O Sr. Oettinger respondeu a uma pergunta parlamentar, a 19 de Maio de 2016, sobre esta viagem que causou tanto interesse. Porque é que a imprensa internacional está preocupada com isto, meses depois? Quando não se preocupou na altura.

euronews
Porque demorou alguns meses a responder…

Jean-Claude Juncker
Isto é algo grotesco, minha senhora. Por favor, não se faça de jornalista inocente comigo. Estava tudo acessível em maio e agora voltamos a este assunto…

euronews
Creio que a questão voltou a surgir, porque estamos a discutir os comentários racistas e xenófobos que foram feitos – é por isso que estamos a examinar as gafes do senhor deputado Oettinger.

Jean-Claude Juncker
Está a ver, estamos a misturar tudo. Alterámos o código de conduta da Comissão, do qual quase ninguém fala. Fiz essa proposta e certifiquei-me que o período de incompatibilidade para os comissários fosse prolongado para dois anos. Como consequência do caso Barroso, propus um período de incompatibilidade de três anos para o Presidente da Comissão Europeia.

euronews
Três anos será tempo suficiente?

Jean-Claude Juncker
Três anos são 36 meses.

euronews
Finalmente, está há dois anos no seu mandato, ainda tem três anos pela frente – o que vai fazer de forma diferente?

Jean-Claude Juncker
Já estamos a fazer muitas coisas de forma diferente.
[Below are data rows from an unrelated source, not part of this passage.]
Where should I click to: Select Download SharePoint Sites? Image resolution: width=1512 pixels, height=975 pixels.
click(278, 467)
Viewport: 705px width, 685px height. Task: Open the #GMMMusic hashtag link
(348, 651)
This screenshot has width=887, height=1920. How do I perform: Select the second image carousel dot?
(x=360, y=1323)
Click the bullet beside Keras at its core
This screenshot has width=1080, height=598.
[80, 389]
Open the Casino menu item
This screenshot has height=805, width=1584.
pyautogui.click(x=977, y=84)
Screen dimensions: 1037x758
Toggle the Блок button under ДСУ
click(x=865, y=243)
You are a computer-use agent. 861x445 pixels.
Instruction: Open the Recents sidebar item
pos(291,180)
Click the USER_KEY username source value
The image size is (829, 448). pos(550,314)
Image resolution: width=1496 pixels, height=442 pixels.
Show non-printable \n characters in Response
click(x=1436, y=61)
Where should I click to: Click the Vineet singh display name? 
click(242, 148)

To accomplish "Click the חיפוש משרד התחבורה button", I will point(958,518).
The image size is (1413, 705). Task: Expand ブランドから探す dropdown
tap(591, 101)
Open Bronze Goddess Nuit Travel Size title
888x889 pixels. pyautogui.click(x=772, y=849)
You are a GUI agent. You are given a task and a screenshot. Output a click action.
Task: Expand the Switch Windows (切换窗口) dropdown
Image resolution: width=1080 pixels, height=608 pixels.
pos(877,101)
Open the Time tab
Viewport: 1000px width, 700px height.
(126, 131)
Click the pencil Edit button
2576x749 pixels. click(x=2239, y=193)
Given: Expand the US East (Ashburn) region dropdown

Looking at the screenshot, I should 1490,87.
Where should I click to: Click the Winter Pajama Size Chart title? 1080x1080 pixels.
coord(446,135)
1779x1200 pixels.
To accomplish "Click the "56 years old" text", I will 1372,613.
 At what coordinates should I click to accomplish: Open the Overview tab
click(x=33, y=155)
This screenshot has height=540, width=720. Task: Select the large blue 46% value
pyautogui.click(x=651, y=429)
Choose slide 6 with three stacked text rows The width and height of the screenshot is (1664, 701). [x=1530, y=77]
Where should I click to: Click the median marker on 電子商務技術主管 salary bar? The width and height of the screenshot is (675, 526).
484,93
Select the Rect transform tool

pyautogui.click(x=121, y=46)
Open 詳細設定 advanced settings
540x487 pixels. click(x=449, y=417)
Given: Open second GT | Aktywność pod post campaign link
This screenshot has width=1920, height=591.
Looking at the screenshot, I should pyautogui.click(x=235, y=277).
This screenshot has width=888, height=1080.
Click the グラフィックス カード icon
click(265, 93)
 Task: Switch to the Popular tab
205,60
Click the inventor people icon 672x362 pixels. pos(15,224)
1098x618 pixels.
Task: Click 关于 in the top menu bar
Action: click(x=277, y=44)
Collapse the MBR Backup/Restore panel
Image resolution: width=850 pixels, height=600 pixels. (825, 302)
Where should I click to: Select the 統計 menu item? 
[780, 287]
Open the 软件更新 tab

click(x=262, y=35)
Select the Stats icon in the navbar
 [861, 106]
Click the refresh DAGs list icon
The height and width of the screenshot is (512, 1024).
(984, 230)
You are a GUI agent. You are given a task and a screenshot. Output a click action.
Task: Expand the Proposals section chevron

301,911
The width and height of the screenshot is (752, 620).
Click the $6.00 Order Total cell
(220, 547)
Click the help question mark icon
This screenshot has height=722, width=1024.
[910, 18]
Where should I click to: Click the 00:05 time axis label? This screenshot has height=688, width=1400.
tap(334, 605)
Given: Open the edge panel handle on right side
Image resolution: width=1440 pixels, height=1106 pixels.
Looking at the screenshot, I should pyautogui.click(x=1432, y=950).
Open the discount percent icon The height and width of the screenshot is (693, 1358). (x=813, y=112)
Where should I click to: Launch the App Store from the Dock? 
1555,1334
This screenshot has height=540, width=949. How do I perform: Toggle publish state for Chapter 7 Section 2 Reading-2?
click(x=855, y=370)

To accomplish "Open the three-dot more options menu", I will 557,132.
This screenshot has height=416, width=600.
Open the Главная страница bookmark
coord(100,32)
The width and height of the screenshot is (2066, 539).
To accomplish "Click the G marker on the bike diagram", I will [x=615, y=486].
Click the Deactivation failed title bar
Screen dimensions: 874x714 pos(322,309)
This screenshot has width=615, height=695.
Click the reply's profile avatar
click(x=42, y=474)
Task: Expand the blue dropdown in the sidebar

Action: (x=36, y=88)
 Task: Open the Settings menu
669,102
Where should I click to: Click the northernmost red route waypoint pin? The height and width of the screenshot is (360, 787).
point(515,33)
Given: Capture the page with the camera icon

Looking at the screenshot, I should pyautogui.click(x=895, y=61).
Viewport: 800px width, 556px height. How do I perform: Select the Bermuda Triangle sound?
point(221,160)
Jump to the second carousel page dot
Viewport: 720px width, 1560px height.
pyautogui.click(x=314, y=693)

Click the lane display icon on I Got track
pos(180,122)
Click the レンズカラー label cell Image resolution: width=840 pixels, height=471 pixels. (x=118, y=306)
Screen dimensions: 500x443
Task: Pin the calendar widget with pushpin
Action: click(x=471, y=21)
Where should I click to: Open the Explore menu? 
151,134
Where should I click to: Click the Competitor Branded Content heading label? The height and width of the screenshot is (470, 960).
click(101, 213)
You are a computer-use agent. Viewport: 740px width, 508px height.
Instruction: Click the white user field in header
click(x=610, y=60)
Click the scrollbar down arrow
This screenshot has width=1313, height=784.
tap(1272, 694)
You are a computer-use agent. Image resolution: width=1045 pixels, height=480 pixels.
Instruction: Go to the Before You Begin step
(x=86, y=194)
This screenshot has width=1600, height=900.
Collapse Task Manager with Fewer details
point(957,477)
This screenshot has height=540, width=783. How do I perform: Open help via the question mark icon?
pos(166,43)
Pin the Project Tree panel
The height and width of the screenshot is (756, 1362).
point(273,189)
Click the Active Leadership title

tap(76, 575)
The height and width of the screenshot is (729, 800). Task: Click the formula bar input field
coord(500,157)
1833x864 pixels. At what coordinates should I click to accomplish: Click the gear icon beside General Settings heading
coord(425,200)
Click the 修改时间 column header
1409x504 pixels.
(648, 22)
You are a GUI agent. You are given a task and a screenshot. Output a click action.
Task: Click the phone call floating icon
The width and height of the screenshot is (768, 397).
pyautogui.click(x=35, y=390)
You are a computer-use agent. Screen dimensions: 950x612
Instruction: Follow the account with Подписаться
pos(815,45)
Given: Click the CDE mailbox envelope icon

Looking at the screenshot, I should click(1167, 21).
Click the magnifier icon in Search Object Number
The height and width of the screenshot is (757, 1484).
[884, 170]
A Comissão apresentou dez prioridades, estamos a concentrar-nos nos grandes desafios do nosso tempo, já não nos incomodamos com os problemas menores que podem ser melhor resolvidos a nível dos Estados-Membros ou a nível regional, não queremos interferir na vida quotidiana dos cidadãos europeus, de uma forma que poderia ser quase obscena. Estamos concentrados nos grandes desafios, numa Europa digital, na união energética, na união dos mercados de capitais, na defesa europeia, no que diz respeito às competências da Comissão Europeia. Estamos a poupar nos pormenores e estamos ultra-presentes nos grandes desafios.